*SOURCE DOCUMENT*:
## start

I’d been in Little Cottonwood Canyon Utah for all of three days in April, which sounds late for ski season only if you’ve never skied in Utah. Fact is, April can be prime time here, well after Spring Break but before the snow goes away for good. This is a canyon from Hellgate to Salt Lake City filled with a half dozen ski areas (including Alta and Snowbird) built atop what was once a warren of mineshafts and whisky traps, and at night in late April, in Snowbird at least, eeriness pervades.
Snow does, too. Sometimes when the spring clouds roll in and hit the Wasatch Mountains soaring straight skyward at the edge of town, avalanches rip down the canyon walls and close the roads, stranding skiers overnight. The local hotels often just let the refugees camp out for a fresh tracks slumber party. My housemate at the time and I had ventured out from NYC to try our luck with the calendar, and weren’t disappointed. Soon after we arrived the sky was puffing white, and while the base areas were slushy, we were soon feasting on powder in Snowbird’s higher bowls, like those accessed off of Cirque Traverse, a double black diamond crescent of steeps that seemed to shelter snow as dry and light as crumbled Styrofoam.

## end

*DIRECTION A*:
Count the lines in the records below that contain the string "Task". Reply with the number alone.

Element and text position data
## start

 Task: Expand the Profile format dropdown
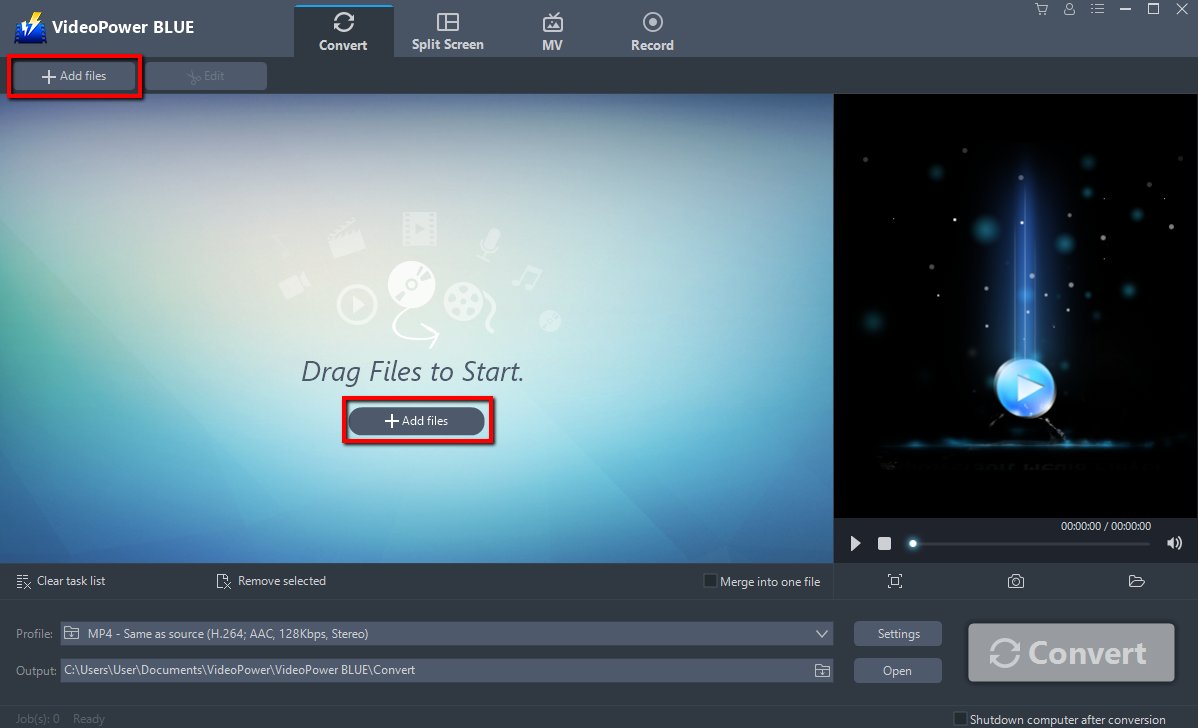tap(822, 633)
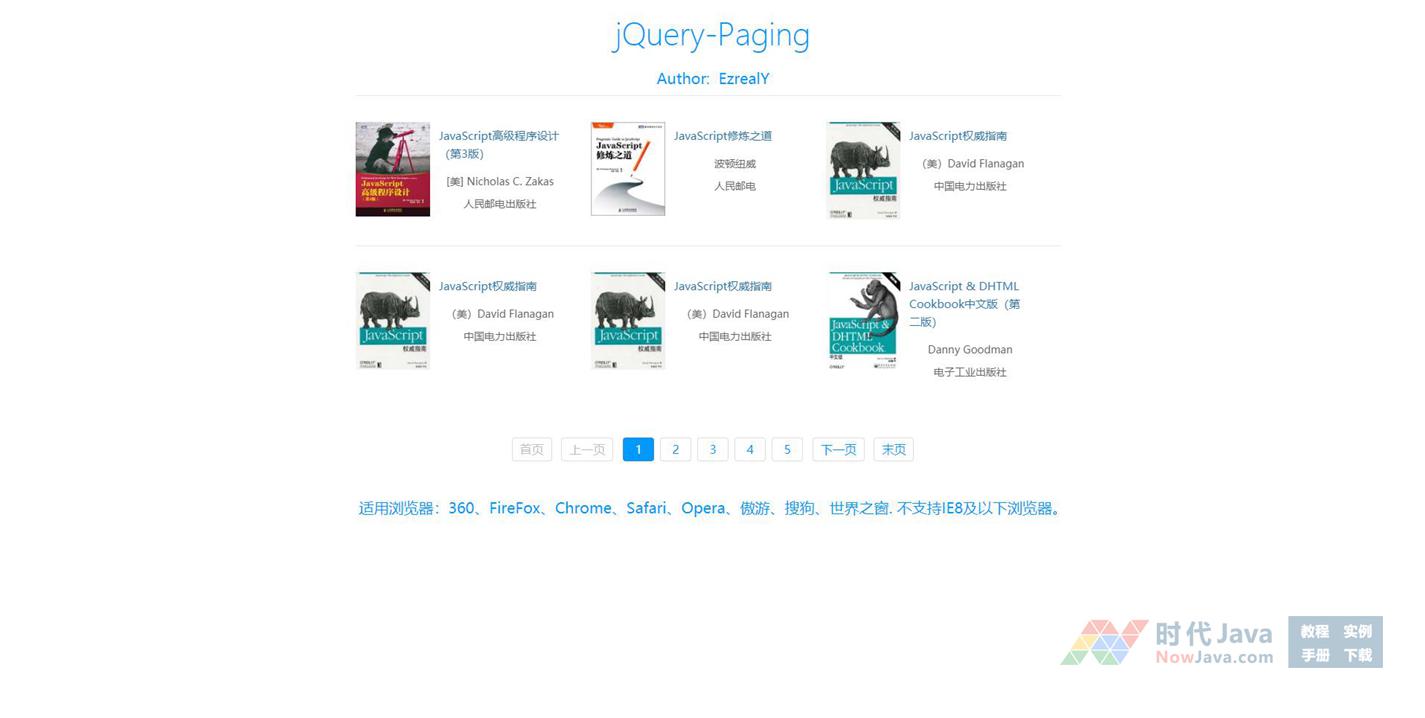1425x718 pixels.
Task: Click the 首页 first page button
Action: (531, 450)
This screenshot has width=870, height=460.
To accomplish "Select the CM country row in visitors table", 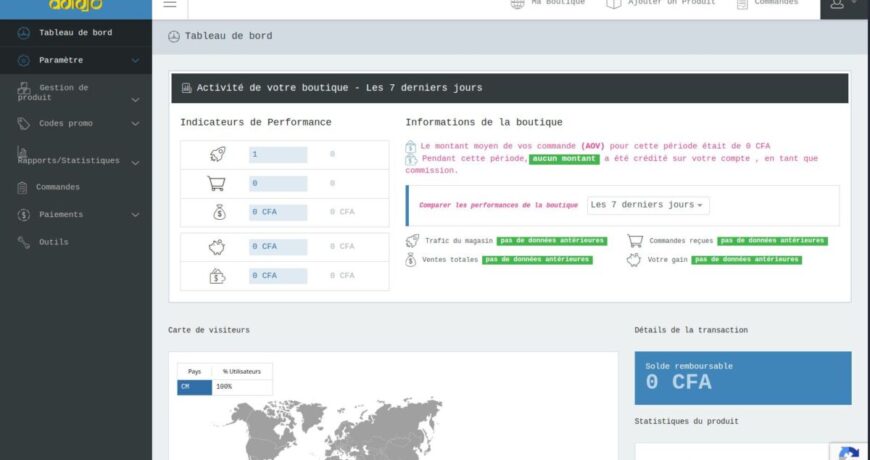I will coord(195,387).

## end

*DIRECTION B*:
Reproduce, word for word, the stretch of the Utah ski passage from "I’d been in" through "least, eeriness pervades.".

*EXPECTED ANSWER A*:
2

*EXPECTED ANSWER B*:
I’d been in Little Cottonwood Canyon Utah for all of three days in April, which sounds late for ski season only if you’ve never skied in Utah. Fact is, April can be prime time here, well after Spring Break but before the snow goes away for good. This is a canyon from Hellgate to Salt Lake City filled with a half dozen ski areas (including Alta and Snowbird) built atop what was once a warren of mineshafts and whisky traps, and at night in late April, in Snowbird at least, eeriness pervades.